■ Instruction:
Reproduce the items from the line that contains "Click the bust value 46" through the end of the records, switching every occurrence of "Screen dimensions" to "Display size" and leaving all else unchanged.

■ Data lines:

--- START ---

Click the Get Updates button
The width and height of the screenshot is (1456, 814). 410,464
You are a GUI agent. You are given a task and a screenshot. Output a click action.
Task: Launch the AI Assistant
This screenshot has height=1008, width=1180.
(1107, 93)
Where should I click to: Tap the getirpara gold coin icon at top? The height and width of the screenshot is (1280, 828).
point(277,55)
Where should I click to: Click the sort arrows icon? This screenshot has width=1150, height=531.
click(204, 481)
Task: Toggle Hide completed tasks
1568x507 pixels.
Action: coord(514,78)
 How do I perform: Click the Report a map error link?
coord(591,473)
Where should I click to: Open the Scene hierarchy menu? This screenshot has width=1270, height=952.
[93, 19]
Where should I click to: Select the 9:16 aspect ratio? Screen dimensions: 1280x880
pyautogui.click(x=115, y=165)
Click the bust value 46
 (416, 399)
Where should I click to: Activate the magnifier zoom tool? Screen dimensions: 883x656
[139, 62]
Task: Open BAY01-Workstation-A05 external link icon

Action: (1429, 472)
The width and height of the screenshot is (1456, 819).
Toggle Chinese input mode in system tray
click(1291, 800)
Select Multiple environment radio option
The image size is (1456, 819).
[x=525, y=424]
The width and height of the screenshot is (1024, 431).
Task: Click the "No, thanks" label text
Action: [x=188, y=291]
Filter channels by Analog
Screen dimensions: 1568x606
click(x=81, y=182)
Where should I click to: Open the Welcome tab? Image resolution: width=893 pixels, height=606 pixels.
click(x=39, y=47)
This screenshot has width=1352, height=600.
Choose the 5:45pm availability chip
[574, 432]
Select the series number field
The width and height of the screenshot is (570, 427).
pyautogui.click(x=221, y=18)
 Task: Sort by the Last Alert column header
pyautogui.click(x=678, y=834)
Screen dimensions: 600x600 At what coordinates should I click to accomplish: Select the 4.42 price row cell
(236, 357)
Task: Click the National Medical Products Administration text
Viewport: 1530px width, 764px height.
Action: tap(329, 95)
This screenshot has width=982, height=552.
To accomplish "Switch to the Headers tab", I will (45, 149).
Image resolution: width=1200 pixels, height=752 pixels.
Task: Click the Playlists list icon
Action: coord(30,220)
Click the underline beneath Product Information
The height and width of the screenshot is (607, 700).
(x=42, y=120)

--- END ---

■ Response below:
Click the bust value 46
 (416, 399)
Where should I click to: Activate the magnifier zoom tool? Display size: 883x656
[139, 62]
Task: Open BAY01-Workstation-A05 external link icon

Action: (1429, 472)
The width and height of the screenshot is (1456, 819).
Toggle Chinese input mode in system tray
click(1291, 800)
Select Multiple environment radio option
The image size is (1456, 819).
[x=525, y=424]
The width and height of the screenshot is (1024, 431).
Task: Click the "No, thanks" label text
Action: [x=188, y=291]
Filter channels by Analog
Display size: 1568x606
click(x=81, y=182)
Where should I click to: Open the Welcome tab? Image resolution: width=893 pixels, height=606 pixels.
click(x=39, y=47)
This screenshot has width=1352, height=600.
Choose the 5:45pm availability chip
[574, 432]
Select the series number field
The width and height of the screenshot is (570, 427).
pyautogui.click(x=221, y=18)
 Task: Sort by the Last Alert column header
pyautogui.click(x=678, y=834)
Display size: 600x600 At what coordinates should I click to accomplish: Select the 4.42 price row cell
(236, 357)
Task: Click the National Medical Products Administration text
Viewport: 1530px width, 764px height.
Action: tap(329, 95)
This screenshot has width=982, height=552.
To accomplish "Switch to the Headers tab", I will (45, 149).
Image resolution: width=1200 pixels, height=752 pixels.
Task: Click the Playlists list icon
Action: coord(30,220)
Click the underline beneath Product Information
The height and width of the screenshot is (607, 700).
(x=42, y=120)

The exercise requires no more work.